Task description: Would you repeat the entries beneath, with nothing changed?

Data extract:

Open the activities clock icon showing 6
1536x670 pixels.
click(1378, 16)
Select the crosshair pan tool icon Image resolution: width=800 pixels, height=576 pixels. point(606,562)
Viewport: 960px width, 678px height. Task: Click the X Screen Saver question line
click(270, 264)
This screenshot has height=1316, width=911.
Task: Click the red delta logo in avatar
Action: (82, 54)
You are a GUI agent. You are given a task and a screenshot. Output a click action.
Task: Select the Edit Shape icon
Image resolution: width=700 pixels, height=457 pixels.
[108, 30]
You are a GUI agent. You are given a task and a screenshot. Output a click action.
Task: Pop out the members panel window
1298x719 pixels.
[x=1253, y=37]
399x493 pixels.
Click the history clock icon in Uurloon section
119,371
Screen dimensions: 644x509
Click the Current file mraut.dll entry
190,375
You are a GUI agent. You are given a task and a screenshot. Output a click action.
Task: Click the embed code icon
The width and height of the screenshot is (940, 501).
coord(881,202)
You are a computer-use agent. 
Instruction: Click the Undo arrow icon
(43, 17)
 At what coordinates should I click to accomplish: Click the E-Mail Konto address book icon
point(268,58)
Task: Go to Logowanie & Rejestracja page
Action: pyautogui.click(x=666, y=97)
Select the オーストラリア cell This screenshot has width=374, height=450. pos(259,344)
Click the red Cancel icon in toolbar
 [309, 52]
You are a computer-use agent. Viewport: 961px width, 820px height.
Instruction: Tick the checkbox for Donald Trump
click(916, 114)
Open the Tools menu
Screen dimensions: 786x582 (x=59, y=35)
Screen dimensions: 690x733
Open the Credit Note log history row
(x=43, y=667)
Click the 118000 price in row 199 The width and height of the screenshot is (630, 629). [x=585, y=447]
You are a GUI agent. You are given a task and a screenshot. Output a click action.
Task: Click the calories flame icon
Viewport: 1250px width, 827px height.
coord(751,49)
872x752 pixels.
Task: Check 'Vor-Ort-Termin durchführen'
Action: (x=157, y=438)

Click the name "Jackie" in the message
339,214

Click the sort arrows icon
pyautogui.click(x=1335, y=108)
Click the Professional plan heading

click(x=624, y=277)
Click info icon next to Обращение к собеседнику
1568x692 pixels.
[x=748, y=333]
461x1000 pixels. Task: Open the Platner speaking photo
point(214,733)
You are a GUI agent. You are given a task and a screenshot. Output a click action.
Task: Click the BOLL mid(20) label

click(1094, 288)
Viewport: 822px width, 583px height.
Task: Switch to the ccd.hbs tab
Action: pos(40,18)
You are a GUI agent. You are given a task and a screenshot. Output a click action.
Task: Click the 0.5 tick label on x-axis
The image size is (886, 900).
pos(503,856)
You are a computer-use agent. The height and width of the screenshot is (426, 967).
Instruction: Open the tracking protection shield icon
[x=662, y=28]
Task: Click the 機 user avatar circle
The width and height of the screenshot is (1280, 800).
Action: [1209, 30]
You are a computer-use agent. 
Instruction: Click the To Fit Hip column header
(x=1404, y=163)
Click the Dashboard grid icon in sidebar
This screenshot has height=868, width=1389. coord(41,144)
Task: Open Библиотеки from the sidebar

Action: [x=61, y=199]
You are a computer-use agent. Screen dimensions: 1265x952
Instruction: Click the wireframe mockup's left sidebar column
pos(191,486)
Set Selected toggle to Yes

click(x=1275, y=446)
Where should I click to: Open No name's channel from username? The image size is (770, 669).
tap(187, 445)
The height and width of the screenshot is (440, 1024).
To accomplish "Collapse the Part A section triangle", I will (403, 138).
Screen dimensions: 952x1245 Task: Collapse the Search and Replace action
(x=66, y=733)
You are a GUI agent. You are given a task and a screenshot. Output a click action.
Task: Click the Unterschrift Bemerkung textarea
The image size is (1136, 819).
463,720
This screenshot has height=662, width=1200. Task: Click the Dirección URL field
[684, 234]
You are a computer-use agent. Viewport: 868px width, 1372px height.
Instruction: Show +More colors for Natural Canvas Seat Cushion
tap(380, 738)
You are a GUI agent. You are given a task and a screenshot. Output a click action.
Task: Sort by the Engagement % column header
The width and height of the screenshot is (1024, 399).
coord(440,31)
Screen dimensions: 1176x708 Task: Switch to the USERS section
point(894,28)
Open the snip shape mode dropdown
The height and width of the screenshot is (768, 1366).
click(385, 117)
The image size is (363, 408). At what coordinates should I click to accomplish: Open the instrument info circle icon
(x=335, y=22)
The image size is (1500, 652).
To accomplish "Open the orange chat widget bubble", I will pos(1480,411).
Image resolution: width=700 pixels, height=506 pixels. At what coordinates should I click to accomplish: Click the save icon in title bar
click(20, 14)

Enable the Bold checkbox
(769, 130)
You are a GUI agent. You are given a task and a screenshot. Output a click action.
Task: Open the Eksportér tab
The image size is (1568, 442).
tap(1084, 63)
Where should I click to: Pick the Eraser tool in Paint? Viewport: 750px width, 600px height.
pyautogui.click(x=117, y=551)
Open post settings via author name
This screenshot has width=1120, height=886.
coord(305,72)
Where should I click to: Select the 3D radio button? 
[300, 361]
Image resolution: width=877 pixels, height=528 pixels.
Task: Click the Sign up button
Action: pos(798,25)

Solved exercise:
Open the activities clock icon showing 6
1536x670 pixels.
click(1378, 16)
Select the crosshair pan tool icon Image resolution: width=800 pixels, height=576 pixels. point(606,562)
Viewport: 960px width, 678px height. Task: Click the X Screen Saver question line
click(270, 264)
This screenshot has height=1316, width=911.
Task: Click the red delta logo in avatar
Action: (82, 54)
You are a GUI agent. You are given a task and a screenshot. Output a click action.
Task: Select the Edit Shape icon
Image resolution: width=700 pixels, height=457 pixels.
[108, 30]
You are a GUI agent. You are given a task and a screenshot. Output a click action.
Task: Pop out the members panel window
1298x719 pixels.
[x=1253, y=37]
399x493 pixels.
Click the history clock icon in Uurloon section
119,371
Screen dimensions: 644x509
Click the Current file mraut.dll entry
190,375
You are a GUI agent. You are given a task and a screenshot. Output a click action.
Task: Click the embed code icon
The width and height of the screenshot is (940, 501).
coord(881,202)
You are a computer-use agent. 
Instruction: Click the Undo arrow icon
(43, 17)
 At what coordinates should I click to accomplish: Click the E-Mail Konto address book icon
point(268,58)
Task: Go to Logowanie & Rejestracja page
Action: pyautogui.click(x=666, y=97)
Select the オーストラリア cell This screenshot has width=374, height=450. pos(259,344)
Click the red Cancel icon in toolbar
 [309, 52]
You are a computer-use agent. Viewport: 961px width, 820px height.
Instruction: Tick the checkbox for Donald Trump
click(916, 114)
Open the Tools menu
Screen dimensions: 786x582 (x=59, y=35)
Screen dimensions: 690x733
Open the Credit Note log history row
(x=43, y=667)
Click the 118000 price in row 199 The width and height of the screenshot is (630, 629). [x=585, y=447]
You are a GUI agent. You are given a task and a screenshot. Output a click action.
Task: Click the calories flame icon
Viewport: 1250px width, 827px height.
coord(751,49)
872x752 pixels.
Task: Check 'Vor-Ort-Termin durchführen'
Action: (x=157, y=438)

Click the name "Jackie" in the message
339,214

Click the sort arrows icon
pyautogui.click(x=1335, y=108)
Click the Professional plan heading

click(x=624, y=277)
Click info icon next to Обращение к собеседнику
1568x692 pixels.
[x=748, y=333]
461x1000 pixels. Task: Open the Platner speaking photo
point(214,733)
You are a GUI agent. You are given a task and a screenshot. Output a click action.
Task: Click the BOLL mid(20) label

click(1094, 288)
Viewport: 822px width, 583px height.
Task: Switch to the ccd.hbs tab
Action: pos(40,18)
You are a GUI agent. You are given a task and a screenshot. Output a click action.
Task: Click the 0.5 tick label on x-axis
The image size is (886, 900).
pos(503,856)
You are a computer-use agent. The height and width of the screenshot is (426, 967).
Instruction: Open the tracking protection shield icon
[x=662, y=28]
Task: Click the 機 user avatar circle
The width and height of the screenshot is (1280, 800).
Action: [1209, 30]
You are a computer-use agent. 
Instruction: Click the To Fit Hip column header
(x=1404, y=163)
Click the Dashboard grid icon in sidebar
This screenshot has height=868, width=1389. coord(41,144)
Task: Open Библиотеки from the sidebar

Action: [x=61, y=199]
You are a computer-use agent. Screen dimensions: 1265x952
Instruction: Click the wireframe mockup's left sidebar column
pos(191,486)
Set Selected toggle to Yes

click(x=1275, y=446)
Where should I click to: Open No name's channel from username? The image size is (770, 669).
tap(187, 445)
The height and width of the screenshot is (440, 1024).
To accomplish "Collapse the Part A section triangle", I will (403, 138).
Screen dimensions: 952x1245 Task: Collapse the Search and Replace action
(x=66, y=733)
You are a GUI agent. You are given a task and a screenshot. Output a click action.
Task: Click the Unterschrift Bemerkung textarea
The image size is (1136, 819).
463,720
This screenshot has height=662, width=1200. Task: Click the Dirección URL field
[684, 234]
You are a computer-use agent. Viewport: 868px width, 1372px height.
Instruction: Show +More colors for Natural Canvas Seat Cushion
tap(380, 738)
You are a GUI agent. You are given a task and a screenshot. Output a click action.
Task: Sort by the Engagement % column header
The width and height of the screenshot is (1024, 399).
coord(440,31)
Screen dimensions: 1176x708 Task: Switch to the USERS section
point(894,28)
Open the snip shape mode dropdown
The height and width of the screenshot is (768, 1366).
click(385, 117)
The image size is (363, 408). At what coordinates should I click to accomplish: Open the instrument info circle icon
(x=335, y=22)
The image size is (1500, 652).
To accomplish "Open the orange chat widget bubble", I will pos(1480,411).
Image resolution: width=700 pixels, height=506 pixels. At what coordinates should I click to accomplish: Click the save icon in title bar
click(20, 14)

Enable the Bold checkbox
(769, 130)
You are a GUI agent. You are given a task and a screenshot. Output a click action.
Task: Open the Eksportér tab
The image size is (1568, 442).
tap(1084, 63)
Where should I click to: Pick the Eraser tool in Paint? Viewport: 750px width, 600px height.
pyautogui.click(x=117, y=551)
Open post settings via author name
This screenshot has width=1120, height=886.
coord(305,72)
Where should I click to: Select the 3D radio button? 
[300, 361]
Image resolution: width=877 pixels, height=528 pixels.
Task: Click the Sign up button
Action: pos(798,25)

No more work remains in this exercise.